Is consent ever appropriate in an employment context?
It would be an exaggeration to say that consent is never an appropriate lawful basis in an employment relationship. As explored above, the main barrier is ensuring that the employee "freely gives" their consent. In some situations, an employee will have a genuine choice, for example, where an employer wants to make a promotional video about the company and involves some of its employees on an entirely voluntary basis. Provided there will genuinely be no adverse consequences for any employee who refuses to be in the video, the employer may rely on consent to process the personal data of the employees (their images and audio) to make the video.
Consent collection methods in employment
Where consent is capable of being given freely by the employee, the employer will need to ensure the other GDPR requirements for consent are also met. There are various ways to do this, but the employer must provide a clear explanation of what, precisely, the employee is agreeing to and the potential impact of the agreement, and ensure the employee actively indicates their agreement to the described processing by way of a clear affirmative action.
This means that the employer must ask its employees to provide an active opt-in, using, for example, an opt-in tick box or button, signing a consent form, responding to an email stating that they give their consent, or giving a 'yes' answer to an oral consent request.
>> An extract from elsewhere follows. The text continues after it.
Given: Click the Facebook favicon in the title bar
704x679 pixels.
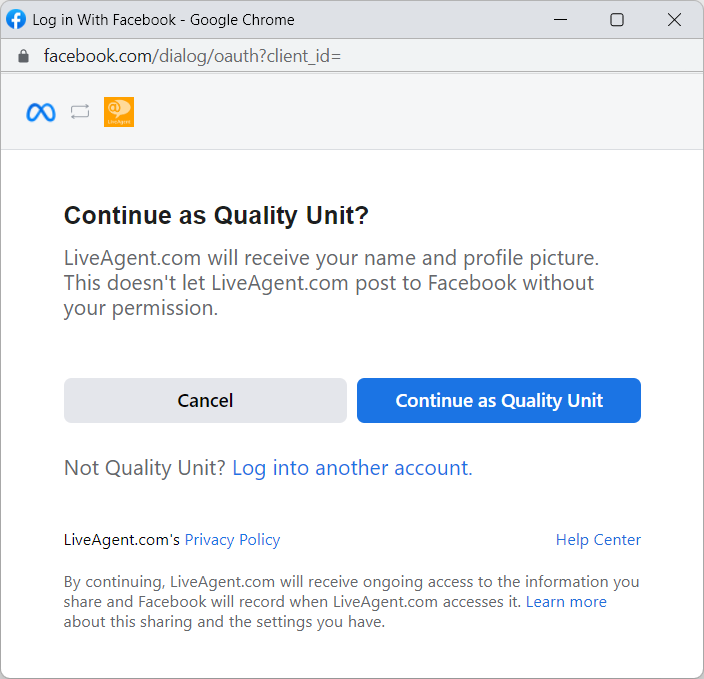Looking at the screenshot, I should [17, 19].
These consents must not be bundled together (employers will need consent for each discreet processing activity) and should be presented separately from any other terms in order to be as specific and clear as possible.
The employer will need to maintain a record of any obtained consents including oral ones. Where consent is being collected for use of special category personal data, extra care is required as consent has to be "explicit" and a more granular explanation and acceptance mechanism may be needed.
International position on consent
Employers cannot presume that a single harmonised approach to the use of consent in an employment setting applies across the EU, whether in relation to relying on consent or to regulator guidance. In some Member States, national labour laws also need to be taken into account and the GDPR contains an overarching provision which allows for the relaxation of the certain aspects of compliance to reflect them. This means you should seek local law advice before deciding on the lawful bases for processing employee personal data in other EU countries, or developing a single approach to EU human resources operations.
What does this mean?
The effect of GDPR UK's DPA18, has been to limit the situations where consent is the appropriate basis for processing employee data. It is also unlikely that a single lawful basis will apply across all employment activities. Careful documented assessment of all processing activities within employment practices should be undertaken and kept under review, and if it is appropriate to rely on consent, evidence of the employee's acceptance should be maintained. Fairness and proportionality will inevitably come into play in the employment context and transparency will be of fundamental importance to effective compliance.